Photograph by rafalkrakow/istock editorial, Getty Images

Secret #6: Get coffee

Look for a vibrant but not touristy neighborhood, find a cafe with a great window, and camp out for two hours. Before you know it, you’re localizing. Strike up a conversation or tap into apps. Traveling Spoon is a social sharing platform that connects hungry diners with home cooks around the world; you make a booking and show up for food and conversation. Couch surfing is well established as a tool for finding a place to crash; it can also help you track down like-minded travelers and locals. Meetup connects you with events tailored to interests (jogging, photography, jazz). Travel bloggers will quickly help demystify your destination. Just google buzzwords such as “hidden gem,” “undiscovered,” “local,” “neighborhood,” and “secret.”

Why it works: Because people are social animals and some are highly opinionated social animals. Lose your pride, find your voice, break the language barrier, and make a connection.

Secret #7: Take notes

Some travel writers are debonair types traipsing from town to country; others are are eager beavers geeking out over Grecian urns. Whether natty or nerdy, they all travel with a notepad. For some reason, having a pen in hand invites inspiration. Writing things down is a way of processing information, a tool for arranging ideas and discovering new interests. Here’s an idea: When you first pass through a new place jot down things that interest you—galleries, cafés, parks—and record your first impressions. After you’ve been there a while, look back at your notes. Did your perceptions withstand scrutiny? Were your errant assumptions in some way revealing? In both cases you have a tale to tell. Lists are great ways to bring order to the chaos of travel and to remember things that are easy to forget, like your hotel’s name.

Why it works: The act of transcription gives form to fleeting ideas and commits observations to memory. Snapshots, tweets, and found objects (matchbooks, menus, brochures) add to your arsenal of ideas.

Secret #8: Take a break

Travel is about movement, of which physical movement is only one kind. Great destinations can be emotionally impacting, intellectually engaging, romantically energizing, and spiritually satisfying. It’s a lot to absorb! So give your brain a break. Chill out on a chair in Luxembourg Garden. Take a siesta in Oaxaca. Go to the spa in Gstaad. And don’t feel guilty about it. You’ll be surprised by how at home you can feel after giving yourself a time-out. If you have a compulsive need to plan your downtime, check out an app called Magic Hour, which tracks sunrise and sunset times around the world, and situate yourself in a perfect place to kick back and let the sun do the strolling.
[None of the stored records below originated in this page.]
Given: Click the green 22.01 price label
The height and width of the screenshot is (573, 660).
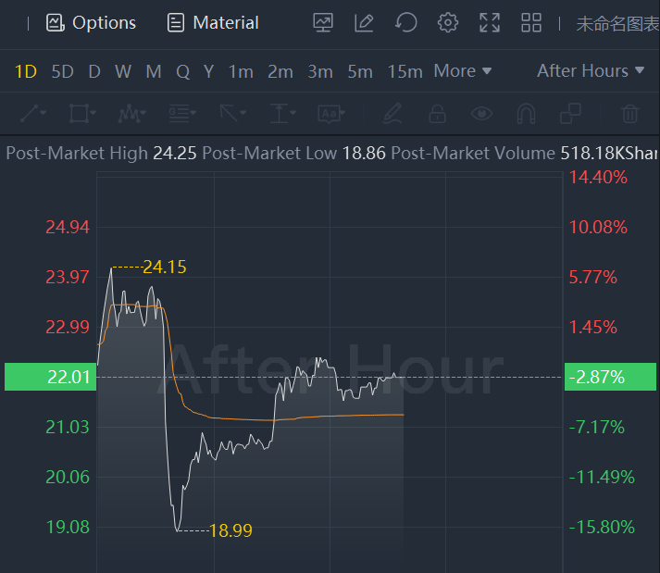Looking at the screenshot, I should coord(50,377).
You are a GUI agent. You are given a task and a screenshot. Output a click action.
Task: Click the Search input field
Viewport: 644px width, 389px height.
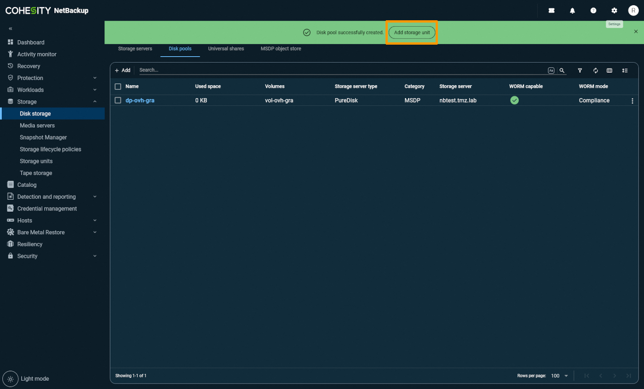click(x=340, y=70)
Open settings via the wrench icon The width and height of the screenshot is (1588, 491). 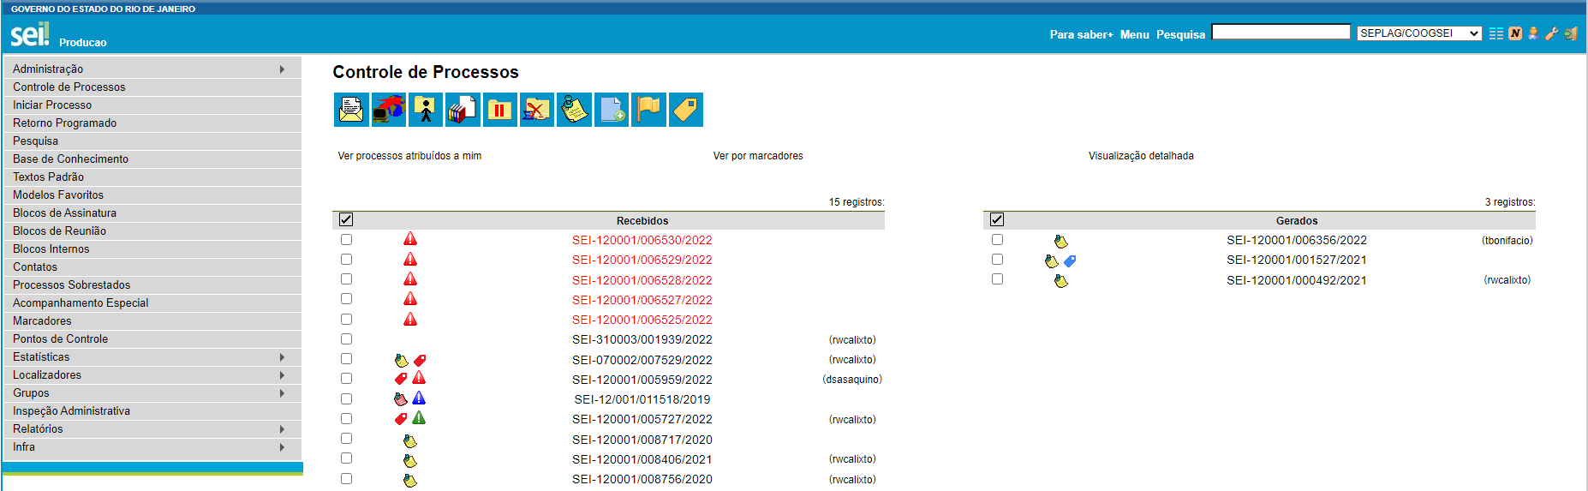point(1551,33)
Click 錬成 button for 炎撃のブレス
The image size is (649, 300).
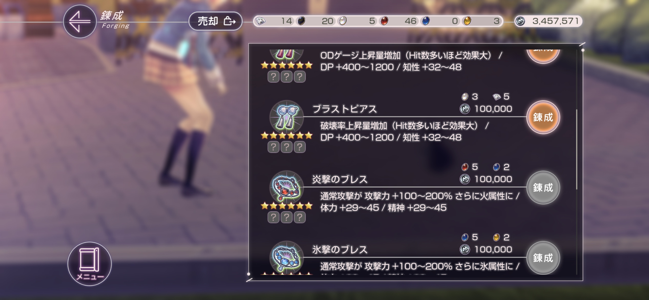coord(543,188)
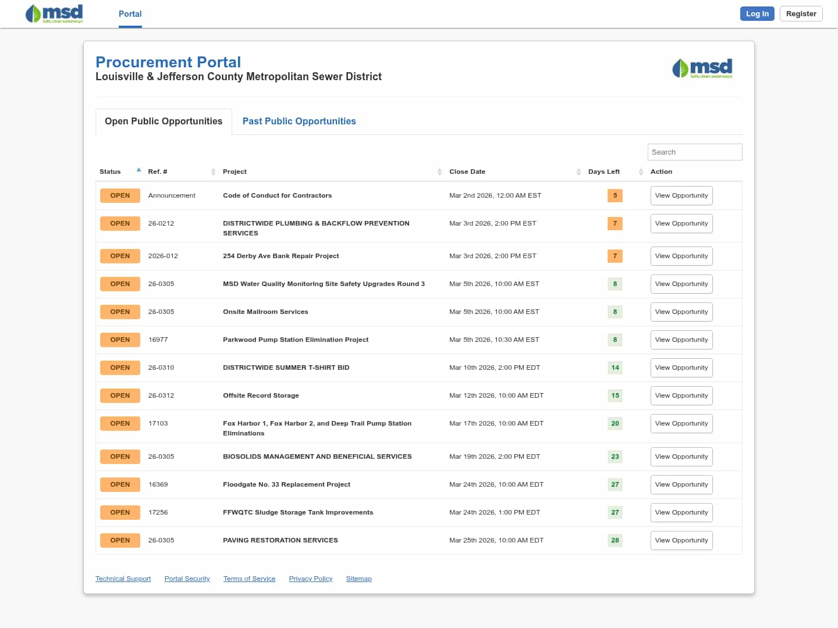Focus the Search input field
The width and height of the screenshot is (838, 628).
(694, 152)
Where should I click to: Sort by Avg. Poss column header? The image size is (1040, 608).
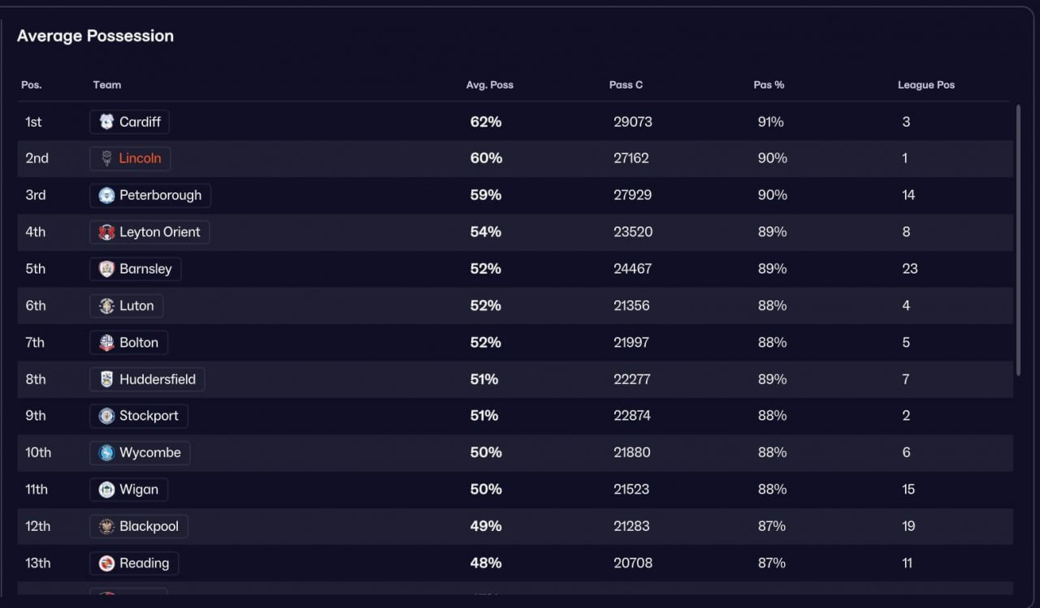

Why it works: Tuning out for a spell gives your mind time to collate all the new information you’ve gathered. And it just feels good. Even travel writers need vacations.

Secret #9: Embrace change

Writers know that a good story has a beginning, middle, and end. But real-life travel is a lot messier than our linear narratives suggest. Sometimes the glue that holds together an article is as much a product of luck as it is planning, so remember this: Good luck only works when you have the gumption to take advantage of it. The plans you made before you arrived should not be nearly as cool as the ideas you’ll collect once you’re on the ground, so don’t be afraid to burn the itinerary. Scrapping a dinner reservation, lingering longer in a place you like, or changing a flight is often the best thing you can do to make your trip sing. All you need to do is trust your instincts and follow your curiosity.

Why it works: Planning prepares you to embrace the unexpected. So go with a plan but be willing to follow a new opportunity even if it means deviating from your intended itinerary.

Secret #10: Let go

Set aside the person you’ve always been and commit yourself to living in the moment. See a place for what it is, not for what you need it to be. Don’t compare, don’t anticipate, don’t vacillate, don’t cogitate. Simply embrace the present possibility of having an enlightening experience that reveals something you didn’t know about the world—or about yourself.

Why it works: The easiest way to travel light is to leave your emotional baggage at home. And the easiest way to move forward is to jettison whatever’s holding you back. Just let go.